他の皆も、私のドレス姿を見て感動していたわ。
◆◇◆◇◆◇
13時。 いよいよ式が始まった。 私はお父様と共にヴァージンロードを歩き、半ばで春人君の手を取り神父様の前へ。
式自体は普通の神前式で進む。 指輪の交換や誓いの口付けを交わし、約30分の式を終える。
この後は会場を移動して、披露宴が始まる。 私は軽くお色直しをするわ。 紗希のデザインしたドレスの凄いところは、お色直しにも対応したデザインになっている事。 各パーツが取り外し可能となっていて、重たいドレスから軽いドレスに変わるのよ。
お色直しを終えて披露宴会場に入ると、参列客様達はそれぞれの席に着いて、談笑を始めていた。

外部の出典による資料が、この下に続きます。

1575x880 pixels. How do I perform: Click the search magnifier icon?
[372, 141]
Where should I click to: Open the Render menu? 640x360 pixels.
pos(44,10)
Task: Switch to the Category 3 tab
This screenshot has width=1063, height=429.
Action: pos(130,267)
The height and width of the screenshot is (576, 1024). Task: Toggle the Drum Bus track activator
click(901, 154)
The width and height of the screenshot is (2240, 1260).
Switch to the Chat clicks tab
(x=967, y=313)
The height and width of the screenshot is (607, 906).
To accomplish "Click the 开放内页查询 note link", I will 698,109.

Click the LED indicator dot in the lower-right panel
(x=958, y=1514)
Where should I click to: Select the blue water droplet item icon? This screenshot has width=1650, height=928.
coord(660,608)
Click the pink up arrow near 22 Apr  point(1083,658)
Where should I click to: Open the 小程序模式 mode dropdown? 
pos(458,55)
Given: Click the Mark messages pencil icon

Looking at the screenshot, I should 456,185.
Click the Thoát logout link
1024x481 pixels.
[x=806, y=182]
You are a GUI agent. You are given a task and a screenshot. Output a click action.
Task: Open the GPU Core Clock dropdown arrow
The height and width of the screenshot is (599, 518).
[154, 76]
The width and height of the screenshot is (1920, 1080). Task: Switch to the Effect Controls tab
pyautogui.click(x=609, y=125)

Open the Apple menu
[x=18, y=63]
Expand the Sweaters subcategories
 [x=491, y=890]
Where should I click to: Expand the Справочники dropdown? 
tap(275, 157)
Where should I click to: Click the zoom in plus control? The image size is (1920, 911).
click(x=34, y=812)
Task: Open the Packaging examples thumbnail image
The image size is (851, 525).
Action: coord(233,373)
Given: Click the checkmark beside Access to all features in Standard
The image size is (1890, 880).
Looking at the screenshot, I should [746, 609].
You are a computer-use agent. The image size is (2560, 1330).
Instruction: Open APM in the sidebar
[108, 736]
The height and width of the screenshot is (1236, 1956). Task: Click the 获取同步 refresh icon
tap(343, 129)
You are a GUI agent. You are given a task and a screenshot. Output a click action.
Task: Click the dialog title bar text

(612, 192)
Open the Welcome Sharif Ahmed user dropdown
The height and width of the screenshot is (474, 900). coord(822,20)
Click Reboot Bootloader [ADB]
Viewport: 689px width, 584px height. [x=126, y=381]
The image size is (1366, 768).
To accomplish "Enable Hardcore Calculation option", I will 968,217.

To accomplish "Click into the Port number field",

「えー。 新婦様がお戻りになられましたので、これより西條家、北上家の結婚披露宴を執り行います」
「奈央ー! ゴンドラで上から降りてくるかと思ったのにー!」
「しませんわよ?!」
まったく紗希は……。 よくまあこの場で臆せずにあんな事を言えるわね。 周りには大物政治家だっているのに。
「ははは!」
しかもウケてるし。 あの子は本当、昔から変わらないわね。
「では最初に。 西條奈央様、春人様の昔のお写真等を拝見しつつ、思い出を振り返っていきましょう」
はぁ。 いきなりこれなんですわよねー。 昔の話なんて黒歴史ばかりだけど、誰が私の過去話なんてものをタレコミしたのかしら?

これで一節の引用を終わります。